In the event of a crisis, the only solution is to liquidate the asset, which triggers a watershed.

This is where the State played a key role after the subprime crisis, injecting public debt in order to absorb the shock and taking over from private debt, which could no longer be issued.

I mention the household debt issue for two reasons.
The first is that this type of debt increased considerably in the first decade of this century. Workers’ weak income growth was partly offset by the option of resorting to greater debt. Household debt can also be a reflection of an economic system that is no longer operating efficiently and we see this situation in the US and elsewhere.
The chart below shows the example of the US, with household debt rates on the horizontal axis and consumer spending as a percentage of GDP on the vertical axis.
us-2017-q1-conso-debt

We can identify several phases. In the 1960s, 1970s and up to the middle of the 1980s, there was no relationship between consumer spending and debt, but this situation changed during the mid-1980s as households took on debt in order to spend more. In the 2000s, they then took on debt to be able to continue spending in the same way. Debt has fallen since the financial crisis, consumer spending as a percentage of GDP has stabilized but growth in household spending is much slower than during previous economic cycles, as shown by the second chart.
usa-2017-q2-consumption-cycle comp
Excessive household debt then leads to a decrease in consumer spending against a backdrop where income is not increasing quickly (problem of insufficient productivity gains but this is not specific to America).
This relationship between debt and consumer spending emerged at the same time as the imbalance in income distribution materialized in the US, as greater divergences appeared in the distribution of income. In the 1960s and 1970s, productivity gains drove wage income, then in the mid-1980s, median wages began to grow much more slowly and households were forced to get into debt to maintain their spending. This trend is not very efficient in the long term, as shown by the current situation.

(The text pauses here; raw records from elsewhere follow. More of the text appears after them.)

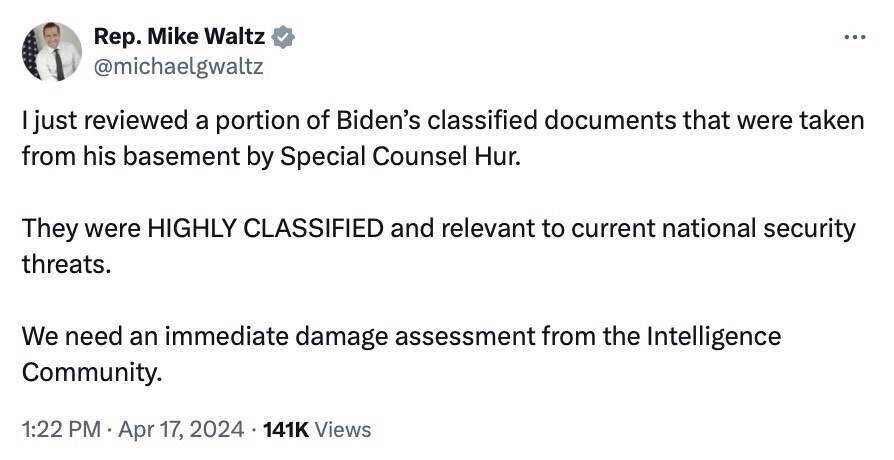Open the @michaelgwaltz handle link
The height and width of the screenshot is (460, 894).
click(x=178, y=65)
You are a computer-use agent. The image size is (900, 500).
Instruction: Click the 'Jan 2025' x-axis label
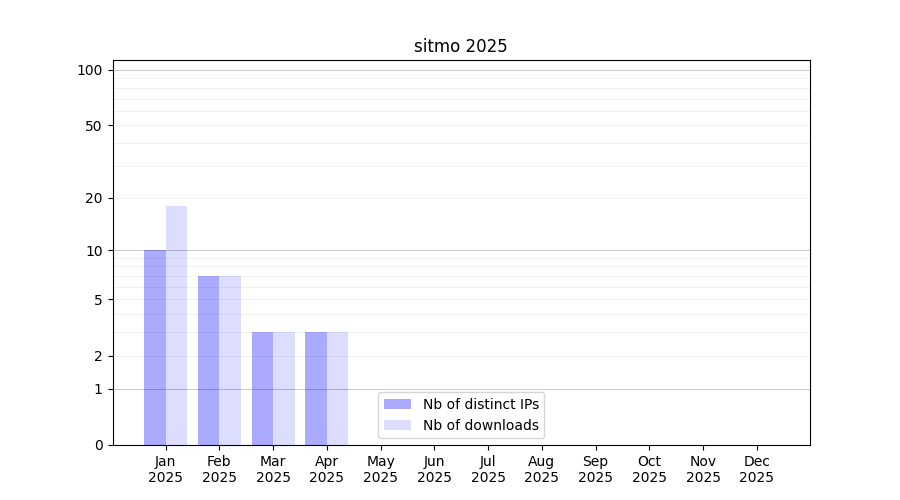[x=166, y=469]
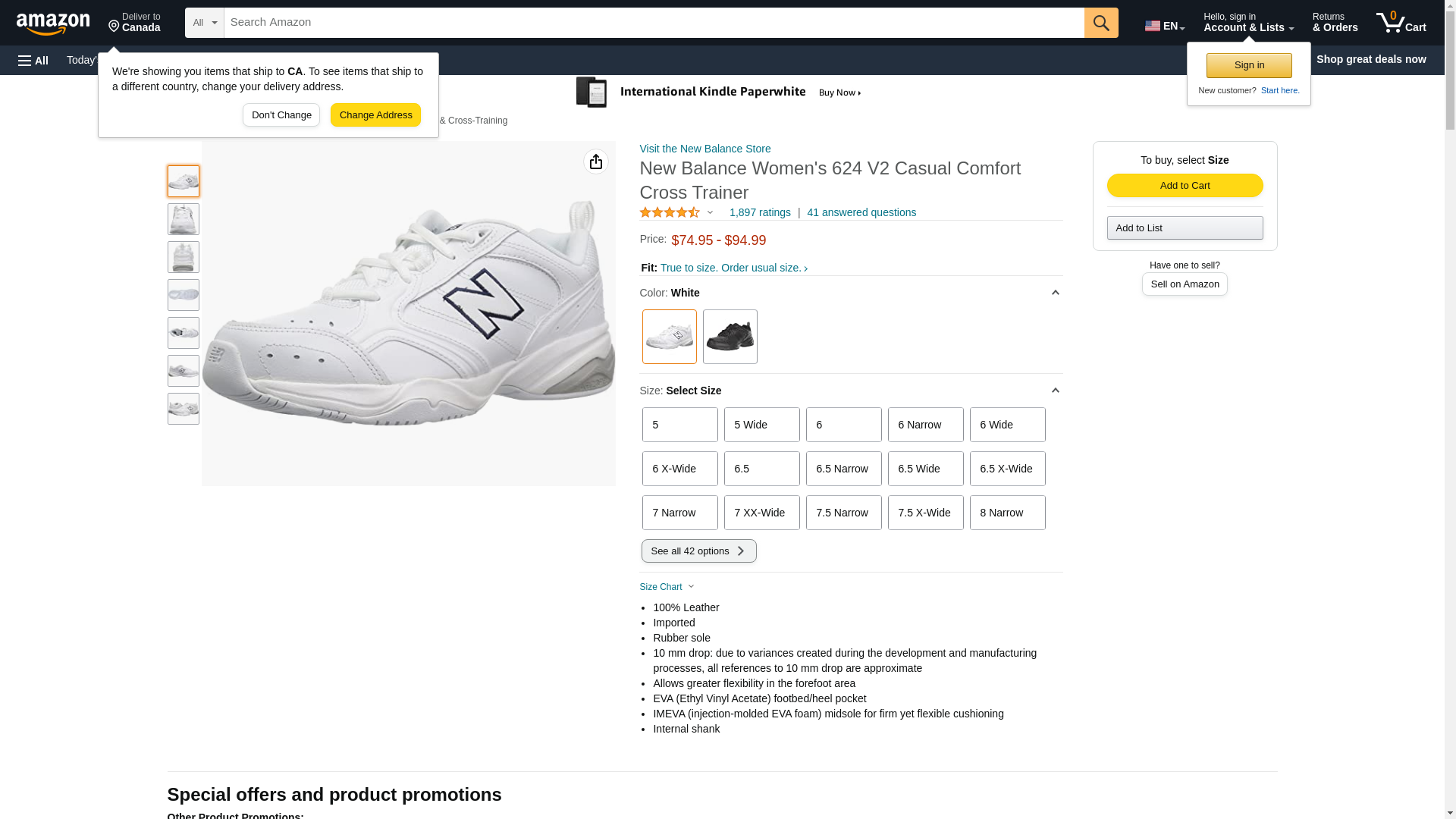1456x819 pixels.
Task: Open Visit the New Balance Store link
Action: tap(704, 149)
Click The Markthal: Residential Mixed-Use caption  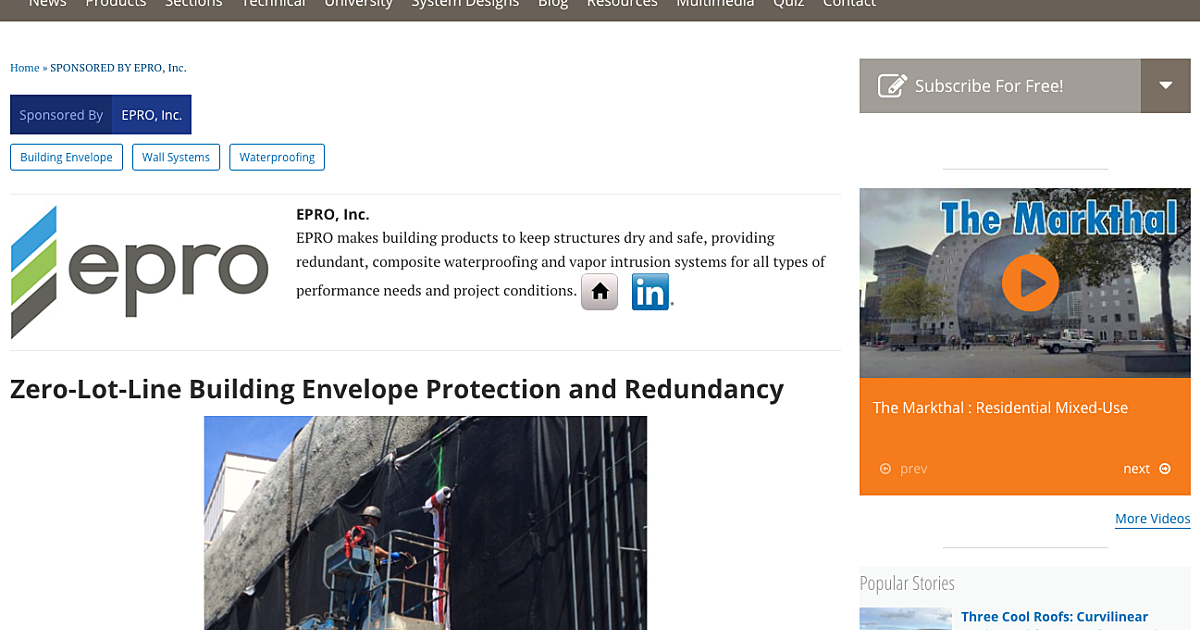tap(1000, 408)
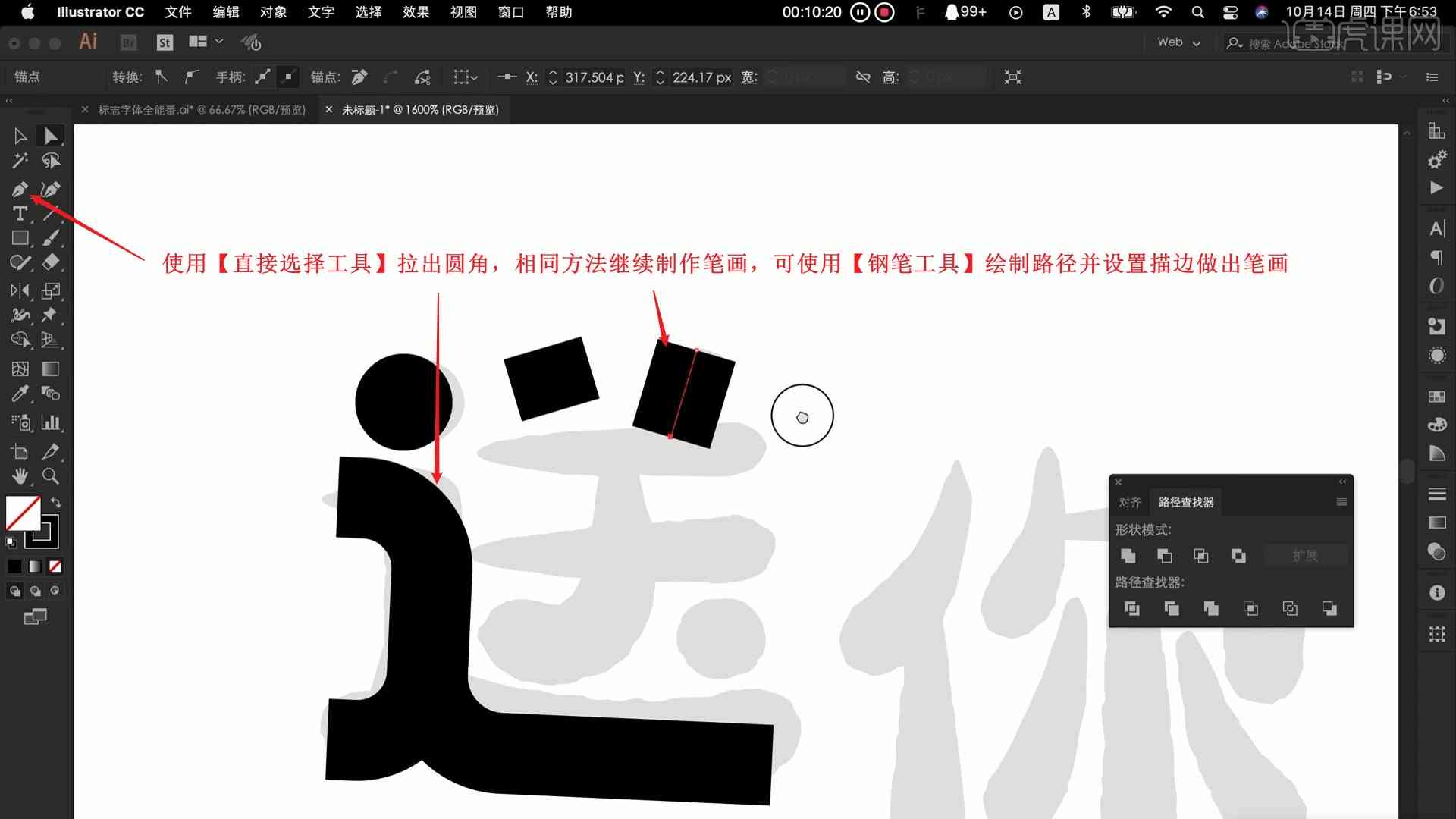1456x819 pixels.
Task: Select the Rotate tool
Action: point(19,314)

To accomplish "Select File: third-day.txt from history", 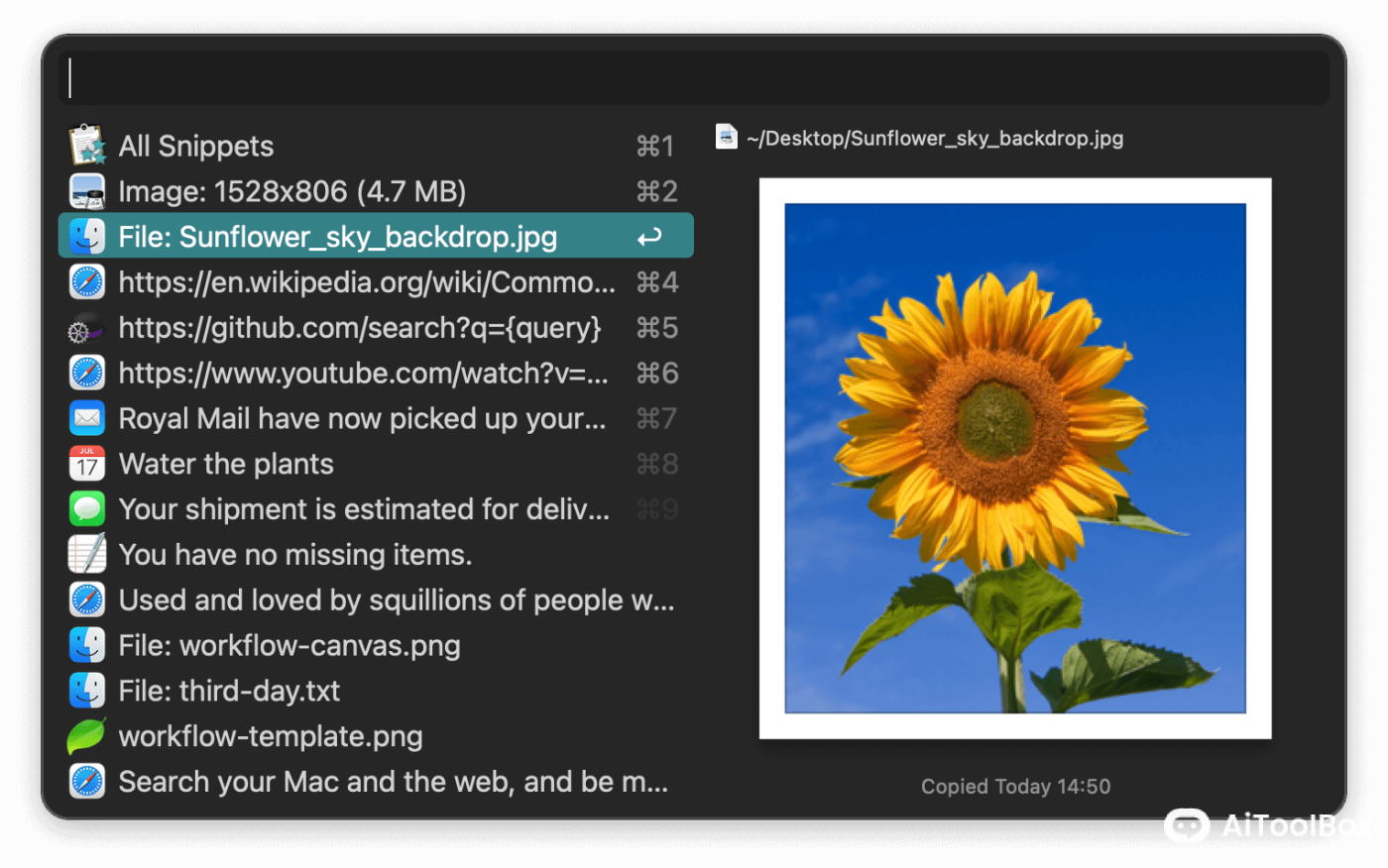I will tap(229, 692).
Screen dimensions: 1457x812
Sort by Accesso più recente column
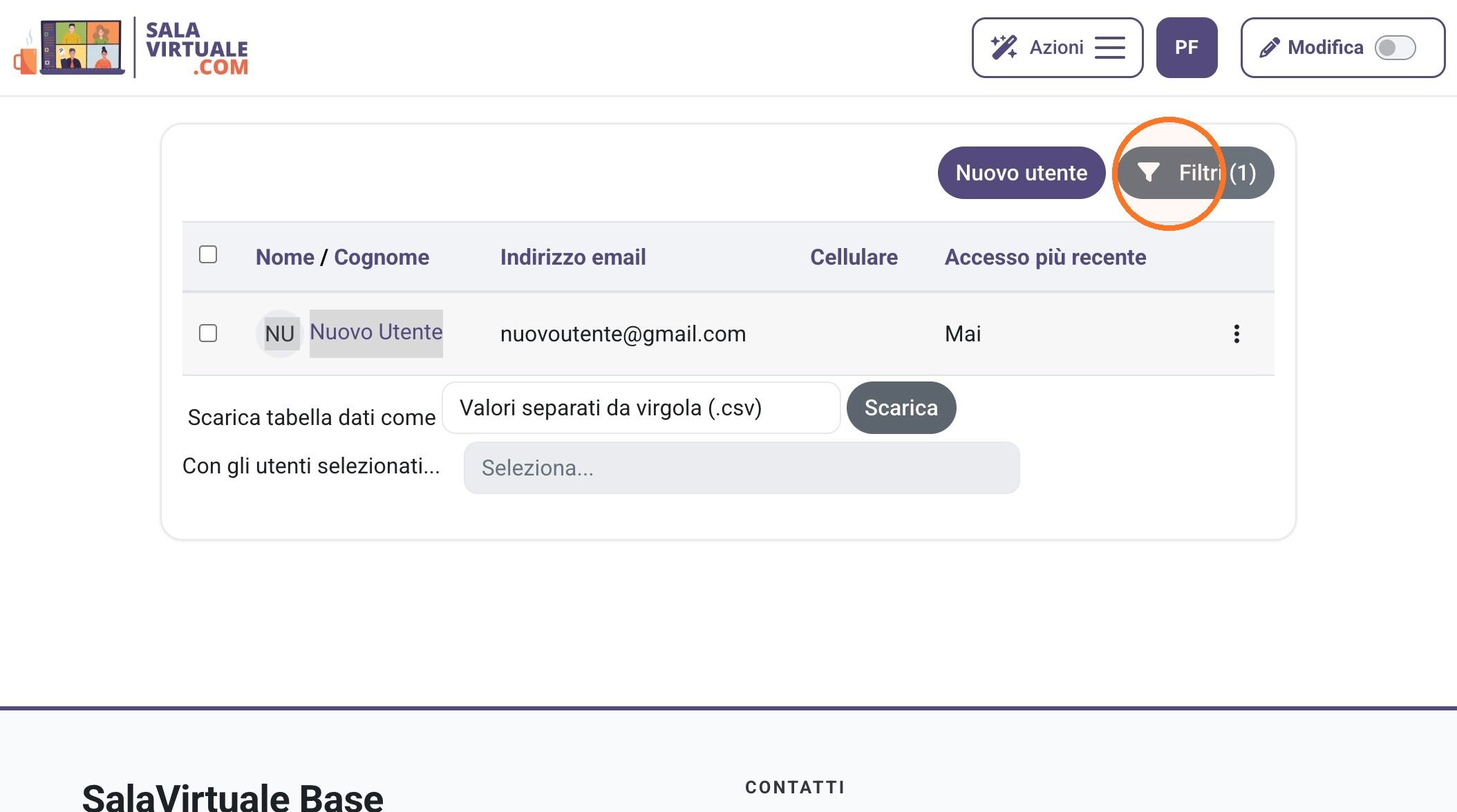[x=1045, y=257]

The other reason is that household debt underpinned the surge in the real estate market before the crisis in 2007/2008. The accumulation in debt had led to an increase in real estate prices, which turned out to be unsustainable in the medium term. The problem today is that household debt has not really decreased in the euro area and it is rising swiftly in the UK due to both the increase in nominal debt and also the fast drop in disposable income. Meanwhile, in the US, household debt is down.
Generally speaking, households’ high debt restricts their leeway to adapt as income momentum remains limited across the board. It is therefore important and necessary to generate substantial productivity gains to be able to distribute sufficient income to limit household debt overall.
hhdebt-comp-2017-q1-uk-us-ea
Household debt reflects households’ ability to increase their resources via the acquisition of a durable good, but when this amassing of debt is not built on a well-valued underlying asset, then economic momentum is hampered. This is when public debt can take over to help smooth out adjustments over time and thereby avoid drastic shifts that dent both jobs and income.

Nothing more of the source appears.